Infatti, il termine «bambino
vivace» è stato sostituito con il termine «paziente infantile ipercinetico».
Se
poi il bambino, oltre a essere vivace, si succhia il
pollice, a scuola ha degli alti e bassi e si mostra una volta di troppo
sfacciato con la maestra, viene etichettato come «affetto da danno cerebrale
minimo» e dunque passibile di terapia.
Il
termine di «danno cerebrale minimo» non sottintende in realtà alcuna lesione
organica, ma indica in definitiva e solamente qualsiasi comportamento
infantile che gli adulti possono trovare importuno.
Trovata
la malattia, è automatica la prescrizione dello
psicofarmaco, sia esso un ansiolitico, sedativo o un antidepressivo (quando
addirittura non si tratta di un neurolettico maggiore).
Numerose
ricerche condotte negli Stati Uniti e in Gran Bretagna hanno dimostrato che
l'apprendimento risulta rallentato e indebolito nei
bambini sottoposti all'uso degli psicofarmaci; che gli effetti collaterali
comunque derivanti dall'uso degli psicofarmaci sono di gran lunga più temibili
dei sintomi per i quali i farmaci furono prescritti; che le dinamiche personali
all'interno della famiglia dove esistono uno o più bambini sottoposti all'uso
di psicofarmaci sono suscettibili di un rapido deterioramento; che esiste un
rapporto preciso tra lo sviluppo delle farmacodipendenze e quello delle
tossico-dipendenze (in altre parole, il bambino sottoposto all'uso degli
psicofarmaci ha buone possibilità di divenire tossicomane da adulto).
Si
potrebbe allungare ancora tale lista nera: ma forse basta sin qui.

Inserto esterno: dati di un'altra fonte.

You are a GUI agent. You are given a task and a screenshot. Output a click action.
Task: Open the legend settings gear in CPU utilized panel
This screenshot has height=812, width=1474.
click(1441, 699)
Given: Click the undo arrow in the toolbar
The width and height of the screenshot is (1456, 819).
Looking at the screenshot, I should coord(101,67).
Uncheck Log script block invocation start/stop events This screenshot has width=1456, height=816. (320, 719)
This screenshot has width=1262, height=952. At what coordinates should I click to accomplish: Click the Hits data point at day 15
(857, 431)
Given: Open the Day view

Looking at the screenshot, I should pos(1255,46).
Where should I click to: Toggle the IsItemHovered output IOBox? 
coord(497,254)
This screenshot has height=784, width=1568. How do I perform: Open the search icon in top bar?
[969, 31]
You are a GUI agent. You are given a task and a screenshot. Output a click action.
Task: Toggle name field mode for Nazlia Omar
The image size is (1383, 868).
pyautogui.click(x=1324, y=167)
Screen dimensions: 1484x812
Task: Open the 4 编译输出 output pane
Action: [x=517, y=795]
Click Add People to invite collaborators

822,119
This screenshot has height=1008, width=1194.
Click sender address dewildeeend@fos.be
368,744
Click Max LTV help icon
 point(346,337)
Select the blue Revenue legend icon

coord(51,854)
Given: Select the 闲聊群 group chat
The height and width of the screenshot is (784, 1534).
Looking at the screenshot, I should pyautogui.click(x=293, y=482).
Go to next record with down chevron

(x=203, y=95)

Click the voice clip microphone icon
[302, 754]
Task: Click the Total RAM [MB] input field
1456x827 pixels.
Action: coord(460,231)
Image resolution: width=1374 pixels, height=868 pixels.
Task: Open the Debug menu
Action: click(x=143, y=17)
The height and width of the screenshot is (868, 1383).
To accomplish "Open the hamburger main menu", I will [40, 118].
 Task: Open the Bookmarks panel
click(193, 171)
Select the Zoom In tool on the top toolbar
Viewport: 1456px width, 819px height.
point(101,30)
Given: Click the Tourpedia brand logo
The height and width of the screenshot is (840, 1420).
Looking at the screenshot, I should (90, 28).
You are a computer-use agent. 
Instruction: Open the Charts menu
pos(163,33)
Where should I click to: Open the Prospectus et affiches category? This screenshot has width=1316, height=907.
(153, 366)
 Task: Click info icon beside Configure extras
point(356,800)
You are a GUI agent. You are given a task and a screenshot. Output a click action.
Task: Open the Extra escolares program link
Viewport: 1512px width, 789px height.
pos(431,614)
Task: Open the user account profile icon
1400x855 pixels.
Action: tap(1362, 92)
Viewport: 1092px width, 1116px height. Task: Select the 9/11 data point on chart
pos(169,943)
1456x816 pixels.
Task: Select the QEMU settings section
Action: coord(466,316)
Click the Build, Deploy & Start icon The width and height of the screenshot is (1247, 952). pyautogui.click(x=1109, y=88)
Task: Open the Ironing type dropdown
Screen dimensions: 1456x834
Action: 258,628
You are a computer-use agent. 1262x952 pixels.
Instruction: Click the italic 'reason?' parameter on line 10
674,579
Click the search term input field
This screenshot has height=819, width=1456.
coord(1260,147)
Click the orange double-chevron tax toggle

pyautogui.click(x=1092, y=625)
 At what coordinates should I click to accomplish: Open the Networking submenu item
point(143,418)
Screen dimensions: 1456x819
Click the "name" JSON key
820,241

Tuttavia un altro dato fa ancor più rabbrividire:
l'estensione del fenomeno. Negli Stati Uniti da 500.000 a un milione di ragazzi vengono trattati con psicofarmaci;
in Inghilterra 200.000 bambini sotto l'età di undici anni vengono trattati con
farmaci psicoattivi; in Italia tre bimbi su dieci
sono «curati» con tranquillanti (Valgimigli sul Corriere del 29 giugno 1978).
In
Italia l'uso del Serenase e di altri
psicofarmaci è abituale in tutti gli istituti che accolgono bambini subnormali
o disturbati; nelle scuole sono state accertate percentuali varianti dal 3 al
30% di bambini sottoposti all'uso di psicofarmaci.
A
giudizio di alcuni pediatri tale uso sta diventando
di moda nel campo del «pianto dei lattanti».
Anche
se non si è ancora giunti in Italia a sottoporre, come è
già successo e sta succedendo in altre parti del mondo, i bambini cosiddetti
portatori di danno cerebrale minimo, ad interventi di psicochirurgia
(che devastano per sempre la personalità del bambino), è necessario fermarsi
in tempo.
La
società di domani dipende, come quanto mai prima d'ora, da quella di oggi.
(1) Comunicato stampa
del DIVIF (Comitato di difesa dei valori individuali e familiari), c/o Centro
sociale, Viale Giulio Cesare 197, Novara.